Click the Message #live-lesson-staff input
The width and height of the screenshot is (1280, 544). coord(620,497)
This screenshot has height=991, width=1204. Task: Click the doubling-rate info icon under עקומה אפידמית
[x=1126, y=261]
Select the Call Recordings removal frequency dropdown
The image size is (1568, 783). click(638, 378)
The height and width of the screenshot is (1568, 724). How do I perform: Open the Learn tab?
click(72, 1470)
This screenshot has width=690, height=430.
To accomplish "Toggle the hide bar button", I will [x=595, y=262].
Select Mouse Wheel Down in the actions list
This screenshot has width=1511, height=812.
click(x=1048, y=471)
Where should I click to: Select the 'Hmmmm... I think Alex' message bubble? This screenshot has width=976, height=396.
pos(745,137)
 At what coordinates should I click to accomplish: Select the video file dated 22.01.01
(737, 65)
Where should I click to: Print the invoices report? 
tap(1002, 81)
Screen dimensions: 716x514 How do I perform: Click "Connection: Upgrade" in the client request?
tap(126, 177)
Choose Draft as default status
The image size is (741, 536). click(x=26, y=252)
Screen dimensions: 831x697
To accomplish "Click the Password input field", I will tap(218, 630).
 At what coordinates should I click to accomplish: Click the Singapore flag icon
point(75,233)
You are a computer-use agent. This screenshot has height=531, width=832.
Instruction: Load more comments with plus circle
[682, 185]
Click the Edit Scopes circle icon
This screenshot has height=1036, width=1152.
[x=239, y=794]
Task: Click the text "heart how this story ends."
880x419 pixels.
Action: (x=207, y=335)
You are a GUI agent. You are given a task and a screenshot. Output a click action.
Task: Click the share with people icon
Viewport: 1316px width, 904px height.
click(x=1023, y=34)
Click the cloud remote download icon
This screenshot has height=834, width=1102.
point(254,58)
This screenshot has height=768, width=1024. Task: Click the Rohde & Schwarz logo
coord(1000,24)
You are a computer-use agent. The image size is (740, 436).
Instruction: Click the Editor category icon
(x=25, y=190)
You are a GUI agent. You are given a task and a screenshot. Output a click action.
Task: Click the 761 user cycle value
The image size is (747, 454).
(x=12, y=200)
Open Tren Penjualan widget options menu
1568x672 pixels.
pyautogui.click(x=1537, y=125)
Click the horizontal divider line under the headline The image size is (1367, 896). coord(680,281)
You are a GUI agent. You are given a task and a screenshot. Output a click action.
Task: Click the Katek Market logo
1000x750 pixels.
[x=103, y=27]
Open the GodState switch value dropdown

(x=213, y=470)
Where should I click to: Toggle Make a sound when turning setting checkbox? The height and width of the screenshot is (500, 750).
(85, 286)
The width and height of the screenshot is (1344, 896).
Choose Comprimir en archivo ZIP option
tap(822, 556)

- - - -

| THE PROBLEM |
Write out the whole listing again, exactly as it stands.

| WRITTEN ANSWER |
Click the Message #live-lesson-staff input
The width and height of the screenshot is (1280, 544). coord(620,497)
This screenshot has height=991, width=1204. Task: Click the doubling-rate info icon under עקומה אפידמית
[x=1126, y=261]
Select the Call Recordings removal frequency dropdown
The image size is (1568, 783). click(638, 378)
The height and width of the screenshot is (1568, 724). How do I perform: Open the Learn tab?
click(72, 1470)
This screenshot has width=690, height=430.
To accomplish "Toggle the hide bar button", I will [x=595, y=262].
Select Mouse Wheel Down in the actions list
This screenshot has width=1511, height=812.
click(x=1048, y=471)
Where should I click to: Select the 'Hmmmm... I think Alex' message bubble? This screenshot has width=976, height=396.
pos(745,137)
 At what coordinates should I click to accomplish: Select the video file dated 22.01.01
(737, 65)
Where should I click to: Print the invoices report? 
tap(1002, 81)
Screen dimensions: 716x514 How do I perform: Click "Connection: Upgrade" in the client request?
tap(126, 177)
Choose Draft as default status
The image size is (741, 536). click(x=26, y=252)
Screen dimensions: 831x697
To accomplish "Click the Password input field", I will tap(218, 630).
 At what coordinates should I click to accomplish: Click the Singapore flag icon
point(75,233)
You are a computer-use agent. This screenshot has height=531, width=832.
Instruction: Load more comments with plus circle
[682, 185]
Click the Edit Scopes circle icon
This screenshot has height=1036, width=1152.
[x=239, y=794]
Task: Click the text "heart how this story ends."
880x419 pixels.
Action: (x=207, y=335)
You are a GUI agent. You are given a task and a screenshot. Output a click action.
Task: Click the share with people icon
Viewport: 1316px width, 904px height.
click(x=1023, y=34)
Click the cloud remote download icon
This screenshot has height=834, width=1102.
point(254,58)
This screenshot has height=768, width=1024. Task: Click the Rohde & Schwarz logo
coord(1000,24)
You are a computer-use agent. The image size is (740, 436).
Instruction: Click the Editor category icon
(x=25, y=190)
You are a GUI agent. You are given a task and a screenshot. Output a click action.
Task: Click the 761 user cycle value
The image size is (747, 454).
(x=12, y=200)
Open Tren Penjualan widget options menu
1568x672 pixels.
pyautogui.click(x=1537, y=125)
Click the horizontal divider line under the headline The image size is (1367, 896). coord(680,281)
You are a GUI agent. You are given a task and a screenshot. Output a click action.
Task: Click the Katek Market logo
1000x750 pixels.
[x=103, y=27]
Open the GodState switch value dropdown

(x=213, y=470)
Where should I click to: Toggle Make a sound when turning setting checkbox? The height and width of the screenshot is (500, 750).
(85, 286)
The width and height of the screenshot is (1344, 896).
Choose Comprimir en archivo ZIP option
tap(822, 556)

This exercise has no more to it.